### PROBLEM REQUIREMENTS:
The lines to copy are those with "computer" in them. Pull each one from the entries below.

### EXCERPTED DATA:
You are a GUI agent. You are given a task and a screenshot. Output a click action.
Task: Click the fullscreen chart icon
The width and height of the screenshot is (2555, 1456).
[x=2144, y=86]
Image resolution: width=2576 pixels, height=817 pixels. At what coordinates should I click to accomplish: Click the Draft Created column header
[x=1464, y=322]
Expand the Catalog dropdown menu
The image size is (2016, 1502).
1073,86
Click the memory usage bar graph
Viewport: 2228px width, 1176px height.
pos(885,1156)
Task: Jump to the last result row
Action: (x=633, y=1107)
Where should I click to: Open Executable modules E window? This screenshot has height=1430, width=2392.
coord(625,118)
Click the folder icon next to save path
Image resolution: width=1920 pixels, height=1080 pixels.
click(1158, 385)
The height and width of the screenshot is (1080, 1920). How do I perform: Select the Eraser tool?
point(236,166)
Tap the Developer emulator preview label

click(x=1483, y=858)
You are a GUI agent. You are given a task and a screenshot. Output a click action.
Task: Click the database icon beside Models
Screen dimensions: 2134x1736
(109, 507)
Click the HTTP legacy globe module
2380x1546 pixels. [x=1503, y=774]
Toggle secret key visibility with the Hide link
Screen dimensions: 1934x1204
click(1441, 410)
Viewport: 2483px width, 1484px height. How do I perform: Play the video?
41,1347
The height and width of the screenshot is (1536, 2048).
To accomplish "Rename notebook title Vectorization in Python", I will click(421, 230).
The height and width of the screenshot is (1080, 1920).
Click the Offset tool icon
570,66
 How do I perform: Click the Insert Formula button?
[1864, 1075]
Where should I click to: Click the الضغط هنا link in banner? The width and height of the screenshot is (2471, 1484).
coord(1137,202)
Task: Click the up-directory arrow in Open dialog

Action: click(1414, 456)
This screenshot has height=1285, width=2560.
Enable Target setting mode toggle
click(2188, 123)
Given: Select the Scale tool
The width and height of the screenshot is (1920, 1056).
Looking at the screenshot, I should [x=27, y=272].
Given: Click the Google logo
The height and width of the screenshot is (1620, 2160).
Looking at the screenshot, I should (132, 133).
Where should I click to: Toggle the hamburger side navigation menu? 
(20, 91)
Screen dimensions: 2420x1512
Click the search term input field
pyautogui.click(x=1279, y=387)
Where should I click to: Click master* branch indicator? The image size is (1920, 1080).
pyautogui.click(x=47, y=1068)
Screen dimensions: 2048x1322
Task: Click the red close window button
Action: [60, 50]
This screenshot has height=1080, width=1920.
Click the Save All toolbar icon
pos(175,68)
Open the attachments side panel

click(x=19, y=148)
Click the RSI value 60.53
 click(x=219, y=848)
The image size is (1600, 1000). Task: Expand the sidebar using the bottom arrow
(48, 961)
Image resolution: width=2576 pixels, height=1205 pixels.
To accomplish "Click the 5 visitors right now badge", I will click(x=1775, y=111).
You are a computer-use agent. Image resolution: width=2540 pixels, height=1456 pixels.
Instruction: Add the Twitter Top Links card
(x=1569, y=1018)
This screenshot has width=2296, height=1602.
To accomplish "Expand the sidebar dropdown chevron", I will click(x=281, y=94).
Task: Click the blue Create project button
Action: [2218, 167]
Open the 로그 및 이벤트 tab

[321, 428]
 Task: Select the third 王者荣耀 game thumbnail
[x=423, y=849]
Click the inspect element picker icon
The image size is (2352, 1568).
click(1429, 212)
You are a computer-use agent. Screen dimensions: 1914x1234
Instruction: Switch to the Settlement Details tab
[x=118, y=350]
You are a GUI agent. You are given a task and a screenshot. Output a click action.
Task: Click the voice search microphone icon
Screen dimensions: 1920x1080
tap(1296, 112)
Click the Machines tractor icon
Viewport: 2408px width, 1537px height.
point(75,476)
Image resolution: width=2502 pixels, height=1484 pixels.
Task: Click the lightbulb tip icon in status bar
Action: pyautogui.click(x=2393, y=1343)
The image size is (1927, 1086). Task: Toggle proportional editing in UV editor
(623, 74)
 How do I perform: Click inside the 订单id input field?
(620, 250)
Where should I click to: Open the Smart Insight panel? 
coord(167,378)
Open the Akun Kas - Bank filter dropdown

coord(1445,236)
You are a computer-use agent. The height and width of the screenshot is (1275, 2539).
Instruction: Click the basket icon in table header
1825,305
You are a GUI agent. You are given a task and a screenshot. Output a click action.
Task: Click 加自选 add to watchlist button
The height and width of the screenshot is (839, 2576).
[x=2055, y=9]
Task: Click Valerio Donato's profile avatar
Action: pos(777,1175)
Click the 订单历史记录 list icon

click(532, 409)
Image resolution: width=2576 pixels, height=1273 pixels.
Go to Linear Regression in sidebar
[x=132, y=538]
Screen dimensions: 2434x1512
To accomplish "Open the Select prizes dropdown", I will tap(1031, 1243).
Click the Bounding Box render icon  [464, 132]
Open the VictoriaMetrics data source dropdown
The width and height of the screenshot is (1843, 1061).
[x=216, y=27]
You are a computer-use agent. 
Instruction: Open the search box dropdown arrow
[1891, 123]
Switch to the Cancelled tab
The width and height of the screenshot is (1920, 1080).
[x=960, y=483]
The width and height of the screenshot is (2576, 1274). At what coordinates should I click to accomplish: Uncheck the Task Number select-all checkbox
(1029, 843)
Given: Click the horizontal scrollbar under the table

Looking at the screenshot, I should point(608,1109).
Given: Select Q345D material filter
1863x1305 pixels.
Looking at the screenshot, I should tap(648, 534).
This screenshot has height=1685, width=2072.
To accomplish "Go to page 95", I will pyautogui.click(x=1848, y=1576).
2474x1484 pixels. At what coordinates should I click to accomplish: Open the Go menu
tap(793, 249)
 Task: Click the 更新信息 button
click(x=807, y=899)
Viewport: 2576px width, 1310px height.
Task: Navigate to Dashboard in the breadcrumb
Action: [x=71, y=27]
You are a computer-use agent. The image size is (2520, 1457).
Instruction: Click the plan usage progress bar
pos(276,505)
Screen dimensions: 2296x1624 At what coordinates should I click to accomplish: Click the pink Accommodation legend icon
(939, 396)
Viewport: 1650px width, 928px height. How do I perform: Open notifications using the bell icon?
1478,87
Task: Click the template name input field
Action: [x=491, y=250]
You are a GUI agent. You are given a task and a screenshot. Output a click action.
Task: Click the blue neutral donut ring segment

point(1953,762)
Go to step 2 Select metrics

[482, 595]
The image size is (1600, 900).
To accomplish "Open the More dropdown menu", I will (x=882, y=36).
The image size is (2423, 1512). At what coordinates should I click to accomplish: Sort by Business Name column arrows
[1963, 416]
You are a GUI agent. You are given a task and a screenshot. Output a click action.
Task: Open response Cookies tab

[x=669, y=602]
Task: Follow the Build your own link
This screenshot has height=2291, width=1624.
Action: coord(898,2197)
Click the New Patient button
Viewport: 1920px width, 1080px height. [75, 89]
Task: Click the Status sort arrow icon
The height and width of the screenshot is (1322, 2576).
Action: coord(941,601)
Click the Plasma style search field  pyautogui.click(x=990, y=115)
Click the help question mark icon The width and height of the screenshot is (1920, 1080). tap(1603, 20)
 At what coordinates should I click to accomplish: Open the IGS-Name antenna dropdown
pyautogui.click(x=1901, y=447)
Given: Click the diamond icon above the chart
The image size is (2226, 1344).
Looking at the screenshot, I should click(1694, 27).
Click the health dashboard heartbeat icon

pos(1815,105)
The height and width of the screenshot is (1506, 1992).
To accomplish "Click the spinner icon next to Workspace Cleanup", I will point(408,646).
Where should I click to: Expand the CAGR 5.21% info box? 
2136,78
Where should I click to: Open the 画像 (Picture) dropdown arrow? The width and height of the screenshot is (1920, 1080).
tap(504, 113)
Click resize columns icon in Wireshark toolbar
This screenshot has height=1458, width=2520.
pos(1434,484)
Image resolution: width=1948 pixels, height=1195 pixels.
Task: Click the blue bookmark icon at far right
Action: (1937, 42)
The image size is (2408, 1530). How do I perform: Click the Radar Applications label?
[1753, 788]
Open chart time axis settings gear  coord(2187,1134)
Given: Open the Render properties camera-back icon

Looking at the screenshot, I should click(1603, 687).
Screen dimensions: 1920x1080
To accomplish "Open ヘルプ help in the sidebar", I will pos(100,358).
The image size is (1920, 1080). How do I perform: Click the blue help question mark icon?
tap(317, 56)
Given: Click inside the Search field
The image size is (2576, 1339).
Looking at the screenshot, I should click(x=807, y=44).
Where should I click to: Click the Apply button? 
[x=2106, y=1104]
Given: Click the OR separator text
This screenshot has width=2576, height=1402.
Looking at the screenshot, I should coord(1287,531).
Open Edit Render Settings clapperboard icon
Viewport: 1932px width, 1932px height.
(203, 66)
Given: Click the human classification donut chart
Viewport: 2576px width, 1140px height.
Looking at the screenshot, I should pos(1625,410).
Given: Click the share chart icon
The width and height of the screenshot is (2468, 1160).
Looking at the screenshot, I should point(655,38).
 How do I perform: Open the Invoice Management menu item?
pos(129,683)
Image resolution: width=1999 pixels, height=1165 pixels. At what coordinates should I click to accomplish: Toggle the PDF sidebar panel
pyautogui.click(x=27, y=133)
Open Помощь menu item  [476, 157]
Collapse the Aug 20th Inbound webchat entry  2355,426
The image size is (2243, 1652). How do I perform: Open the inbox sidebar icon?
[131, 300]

### COMPLETED EXERCISE:
You are a computer-use agent. Image resolution: width=2540 pixels, height=1456 pixels.
You are a computer-use agent. Screen dimensions: 1914x1234
You are a computer-use agent. The height and width of the screenshot is (1275, 2539).
You are a computer-use agent. 
You are a computer-use agent. The image size is (2520, 1457).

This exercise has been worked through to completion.